Ego & Rococó


Ego
Al mencionar el Rococó no me refiero al estilo artístico del siglo XVIII, sino a esa particular expresión utilizada para referirse a todo lo que sea superfluo. Estuve pensando en aquella fascinación atávica que tiene la especie humana por los firuletes en general y me preguntaba si fue siempre así o tal vez era una tendencia comportamental más bien contemporánea. Al principio pensé que era una cuestión típicamente masculina, relacionada con la necesidad de realizar demostraciones de poder, comportamiento que deriva del macho alfa que naturalmente tiene que marcar el territorio y avanzar por la vida como sea mostrando su estatus y posición. Sin embargo, en la contraparte femenina también podemos encontrar la misma fascinación expresada en el uso de joyas, bijouterie y el maquillaje. 

Estas características humanas son tan universales que si hoy como hace miles de años uno va de paseo a una tribu en Australia por ejemplo, sin tener una idea de su lengua y sus costumbres. Podría fácilmente reconocer al cacique de la tribu observando a la persona que tenga más plumas, esta misma técnica puede utilizarse en la política, en la empresa y en todas las instituciones sociales tanto en un grupo scout, en comunidad de científicos y en la comisión barrial, entonces las chequeras, certificados, medallas, trofeos y autos  pasan a tener el mismo simbolismo decorativo.

Este comportamiento tan primitivo y por tanto arquetípico me ha remitido al teatro de la Antigua Grecia en dónde los actores utilizaban una máscara para representar los roles que le tocaban, esta máscara conocida como Prosopon, es el origen de la palabra persona y personalidad.
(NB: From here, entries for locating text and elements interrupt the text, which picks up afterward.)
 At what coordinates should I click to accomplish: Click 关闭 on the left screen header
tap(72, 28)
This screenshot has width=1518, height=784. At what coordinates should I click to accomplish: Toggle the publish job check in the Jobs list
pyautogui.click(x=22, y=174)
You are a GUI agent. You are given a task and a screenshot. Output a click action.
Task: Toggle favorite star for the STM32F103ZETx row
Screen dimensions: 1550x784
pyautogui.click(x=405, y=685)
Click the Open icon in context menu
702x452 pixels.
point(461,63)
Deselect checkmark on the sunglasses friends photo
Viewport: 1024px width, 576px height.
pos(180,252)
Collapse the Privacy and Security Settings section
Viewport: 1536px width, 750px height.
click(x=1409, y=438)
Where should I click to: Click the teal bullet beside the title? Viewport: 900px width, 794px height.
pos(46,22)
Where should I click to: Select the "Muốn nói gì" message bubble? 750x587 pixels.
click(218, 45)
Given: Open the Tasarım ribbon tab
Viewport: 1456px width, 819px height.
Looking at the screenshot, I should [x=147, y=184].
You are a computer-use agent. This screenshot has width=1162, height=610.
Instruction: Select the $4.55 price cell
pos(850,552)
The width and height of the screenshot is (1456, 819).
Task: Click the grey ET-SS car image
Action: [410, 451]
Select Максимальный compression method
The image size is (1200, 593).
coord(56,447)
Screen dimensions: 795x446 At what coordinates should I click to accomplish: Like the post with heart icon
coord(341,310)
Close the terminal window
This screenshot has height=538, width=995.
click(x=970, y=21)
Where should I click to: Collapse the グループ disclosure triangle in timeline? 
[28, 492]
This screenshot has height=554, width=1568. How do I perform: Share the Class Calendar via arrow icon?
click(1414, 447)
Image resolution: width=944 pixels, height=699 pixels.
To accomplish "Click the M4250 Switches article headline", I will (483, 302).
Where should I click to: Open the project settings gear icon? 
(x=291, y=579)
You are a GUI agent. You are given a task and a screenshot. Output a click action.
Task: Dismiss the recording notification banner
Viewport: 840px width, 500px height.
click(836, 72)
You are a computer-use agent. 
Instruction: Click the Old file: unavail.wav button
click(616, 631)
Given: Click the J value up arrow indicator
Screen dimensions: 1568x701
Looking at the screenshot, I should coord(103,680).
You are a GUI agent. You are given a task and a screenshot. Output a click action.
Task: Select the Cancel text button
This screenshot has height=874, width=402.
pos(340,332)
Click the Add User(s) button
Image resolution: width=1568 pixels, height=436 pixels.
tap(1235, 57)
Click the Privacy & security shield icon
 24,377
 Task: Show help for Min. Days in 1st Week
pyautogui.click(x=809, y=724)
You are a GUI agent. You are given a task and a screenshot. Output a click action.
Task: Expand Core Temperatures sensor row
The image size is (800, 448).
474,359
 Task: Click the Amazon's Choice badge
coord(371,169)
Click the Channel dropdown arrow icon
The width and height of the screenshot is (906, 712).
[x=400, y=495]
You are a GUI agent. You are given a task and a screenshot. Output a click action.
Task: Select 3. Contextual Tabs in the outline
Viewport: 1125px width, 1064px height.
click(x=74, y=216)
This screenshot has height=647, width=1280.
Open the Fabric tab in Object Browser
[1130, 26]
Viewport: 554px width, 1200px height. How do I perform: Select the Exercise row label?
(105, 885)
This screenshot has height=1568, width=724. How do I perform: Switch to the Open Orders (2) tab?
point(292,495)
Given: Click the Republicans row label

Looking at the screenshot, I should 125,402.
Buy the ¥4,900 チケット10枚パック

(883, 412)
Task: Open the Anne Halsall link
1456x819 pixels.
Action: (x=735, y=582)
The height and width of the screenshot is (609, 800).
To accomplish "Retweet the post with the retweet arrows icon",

La personalidad se convierte entonces en la máscara que cubre al ser esencial, en otros términos aunque no exactos también se denomina Ego. Las máscaras como el maquillaje cumplen una doble función, la primera es representar un rol y la segunda es la protección, los egipcios se maquillaban los ojos no sólo para embellecer sino también para protegerse del sol y las arenas del desierto, las máscaras también protegen ocultando la identidad del portador, el problema suele comenzar cuando olvidamos que no somos la máscara o la personalidad y nos identificamos tanto con las etiquetas sociales, maquillajes y adornos que ya no podemos distinguir entre lo que es y lo que parece ser.

Este preámbulo podría sonar sarcástico pero no lo es, como seres sociales que somos necesitamos reflejarnos en los demás para encontrarnos a nosotros mismos, por lo menos en una primera etapa de transformación interior. Nadie puede autoproclamarse rey o presidenta de la República, son los otros los que nos reconocen como tales y nos dan ese poder asignándonos etiquetas, esto no es algo negativo en sí mismo, es simplemente humano. En la pirámide del psicólogo Maslow se puede apreciar que después de las necesidades fisiológicas y de protección, el ser humano tiene la necesidad de la filiación y el reconocimiento de sus pares, si con suerte logra satisfacer todas estas necesidades en una vida, entonces podrá buscar satisfacer la necesidad mas sublime que es su propia autorrealización como persona.

Conlleva su arte el ser capaz de disfrutar de la belleza del rococó sin perder el norte, no olvidemos que más allá de los roles que nos toquen desempeñar en el teatro de la vida, somos una anécdota en el maremágnum del Cosmos, somos polvo, de la tierra hemos venido y a ella volveremos, todo lo demás es conjetura, necesaria para evitar suicidios colectivos, pero conjeturas al fin.